begin Information supplied

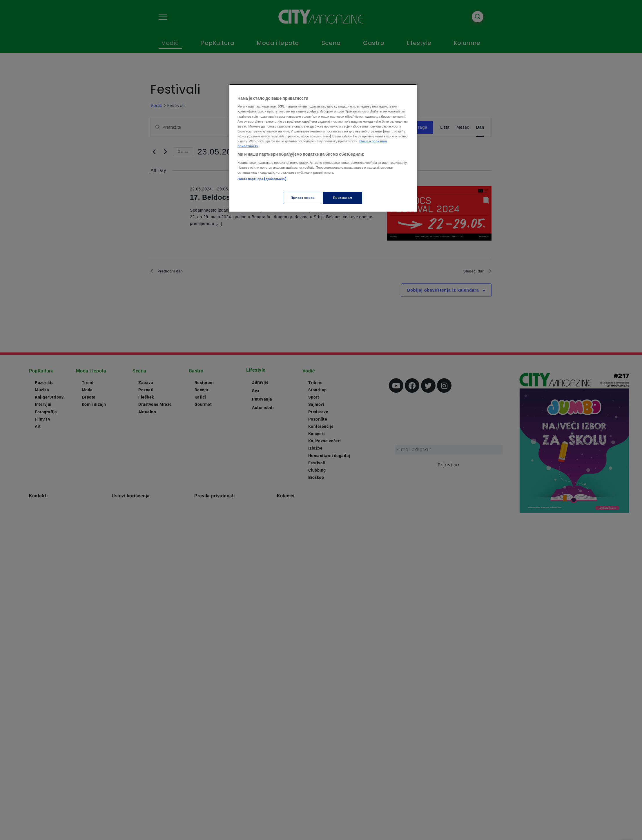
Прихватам (342, 197)
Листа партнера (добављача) (262, 179)
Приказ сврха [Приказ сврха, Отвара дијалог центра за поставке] (300, 197)
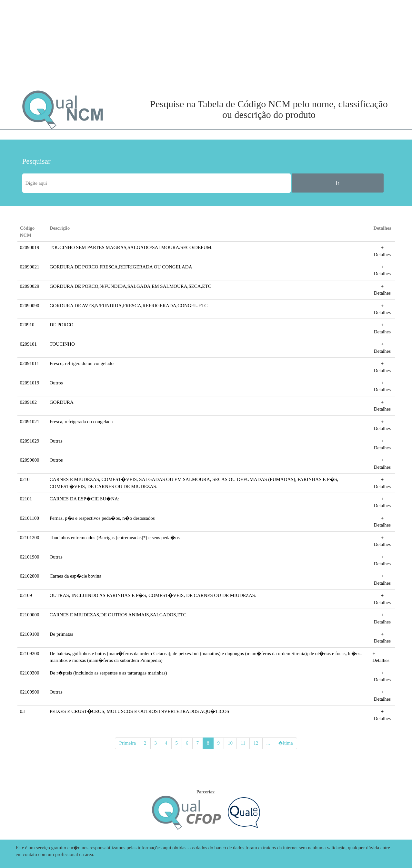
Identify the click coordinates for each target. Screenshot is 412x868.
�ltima (285, 743)
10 (230, 743)
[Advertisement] (80, 45)
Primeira (128, 743)
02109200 (30, 653)
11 (243, 743)
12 (256, 743)
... (268, 743)
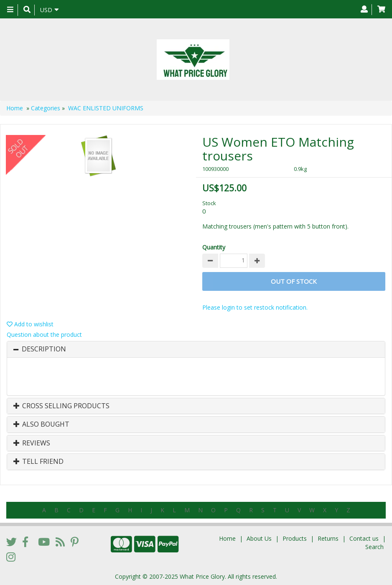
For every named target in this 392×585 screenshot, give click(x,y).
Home (15, 108)
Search (374, 547)
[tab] (196, 349)
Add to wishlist (30, 324)
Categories (46, 108)
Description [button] (44, 349)
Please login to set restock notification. (255, 307)
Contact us (364, 538)
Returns (328, 538)
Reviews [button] (32, 443)
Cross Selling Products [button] (61, 406)
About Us (259, 538)
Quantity (214, 247)
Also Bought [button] (41, 425)
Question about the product (44, 334)
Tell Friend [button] (38, 462)
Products (295, 538)
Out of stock (294, 281)
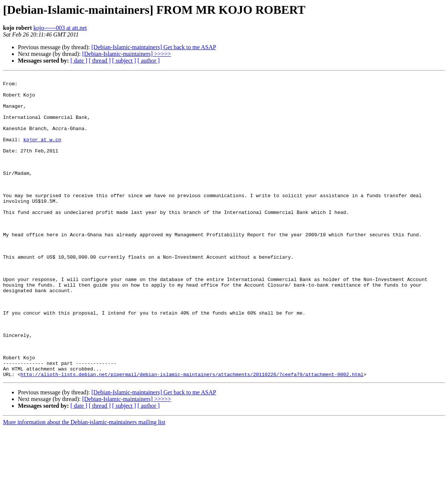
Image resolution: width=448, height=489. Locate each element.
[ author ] (149, 60)
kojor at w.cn (42, 153)
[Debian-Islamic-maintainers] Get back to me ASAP (154, 47)
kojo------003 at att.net (60, 28)
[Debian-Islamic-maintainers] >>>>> (126, 54)
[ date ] (79, 60)
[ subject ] (124, 60)
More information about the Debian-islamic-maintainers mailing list (84, 482)
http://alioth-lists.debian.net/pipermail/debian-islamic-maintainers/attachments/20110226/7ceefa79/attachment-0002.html (192, 435)
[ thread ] (100, 60)
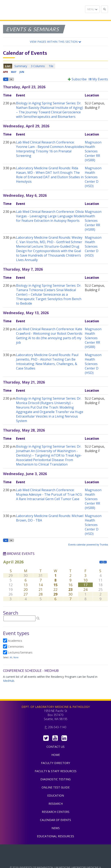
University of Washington (56, 860)
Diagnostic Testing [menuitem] (56, 779)
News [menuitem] (56, 828)
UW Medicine (56, 850)
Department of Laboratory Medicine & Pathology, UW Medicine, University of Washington (24, 10)
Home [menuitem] (56, 755)
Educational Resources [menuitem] (56, 836)
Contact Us (56, 747)
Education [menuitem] (56, 795)
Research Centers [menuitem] (56, 812)
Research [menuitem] (56, 804)
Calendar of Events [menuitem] (56, 820)
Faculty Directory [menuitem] (56, 763)
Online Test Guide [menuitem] (56, 787)
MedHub (8, 681)
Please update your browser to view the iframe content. (56, 66)
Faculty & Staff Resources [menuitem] (56, 771)
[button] (56, 42)
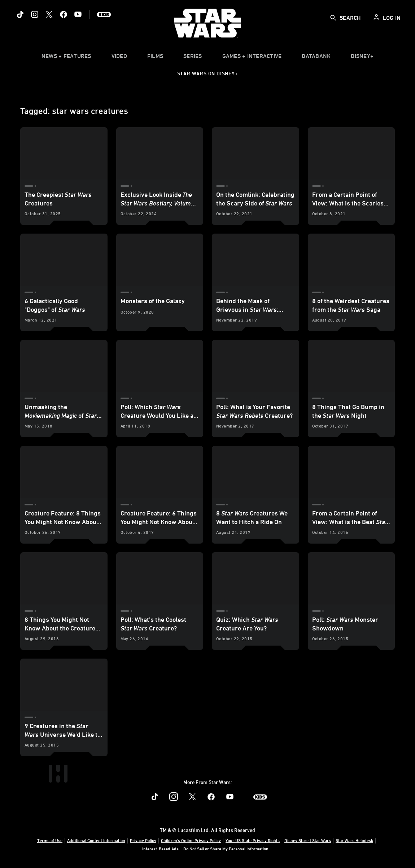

end Information supplied

What needs to be done: Please convert the lines above into a JSON list of strings, one string per line, skipping blank lines and leaving the pictures out.

Result of this task:
[
  "Прихватам (342, 197)",
  "Листа партнера (добављача) (262, 179)",
  "Приказ сврха [Приказ сврха, Отвара дијалог центра за поставке] (300, 197)",
  "Identify the click coordinates for each target. Screenshot is 412x868.",
  "�ltima (285, 743)",
  "10 (230, 743)",
  "[Advertisement] (80, 45)",
  "Primeira (128, 743)",
  "02109200 (30, 653)",
  "11 (243, 743)",
  "12 (256, 743)",
  "... (268, 743)",
  "For every named target in this 392×585 screenshot, give click(x,y).",
  "Home (15, 108)",
  "Search (374, 547)",
  "[tab] (196, 349)",
  "Add to wishlist (30, 324)",
  "Categories (46, 108)",
  "Description [button] (44, 349)",
  "Please login to set restock notification. (255, 307)",
  "Contact us (364, 538)",
  "Returns (328, 538)",
  "Reviews [button] (32, 443)",
  "Cross Selling Products [button] (61, 406)",
  "About Us (259, 538)",
  "Quantity (214, 247)",
  "Also Bought [button] (41, 425)",
  "Question about the product (44, 334)",
  "Tell Friend [button] (38, 462)",
  "Products (295, 538)",
  "Out of stock (294, 281)",
  "Image resolution: width=448, height=489. Locate each element.",
  "[ author ] (149, 60)",
  "kojor at w.cn (42, 153)",
  "[Debian-Islamic-maintainers] Get back to me ASAP (154, 47)",
  "kojo------003 at att.net (60, 28)",
  "[Debian-Islamic-maintainers] >>>>> (126, 54)",
  "[ date ] (79, 60)",
  "[ subject ] (124, 60)",
  "More information about the Debian-islamic-maintainers mailing list (84, 482)",
  "http://alioth-lists.debian.net/pipermail/debian-islamic-maintainers/attachments/20110226/7ceefa79/attachment-0002.html (192, 435)",
  "[ thread ] (100, 60)",
  "University of Washington (56, 860)",
  "Diagnostic Testing [menuitem] (56, 779)",
  "News [menuitem] (56, 828)",
  "UW Medicine (56, 850)",
  "Department of Laboratory Medicine & Pathology, UW Medicine, University of Washington (24, 10)",
  "Home [menuitem] (56, 755)",
  "Educational Resources [menuitem] (56, 836)",
  "Contact Us (56, 747)",
  "Education [menuitem] (56, 795)",
  "Research Centers [menuitem] (56, 812)",
  "Research [menuitem] (56, 804)",
  "Calendar of Events [menuitem] (56, 820)",
  "Faculty Directory [menuitem] (56, 763)",
  "Online Test Guide [menuitem] (56, 787)",
  "MedHub (8, 681)",
  "Please update your browser to view the iframe content. (56, 66)",
  "Faculty & Staff Resources [menuitem] (56, 771)",
  "[button] (56, 42)"
]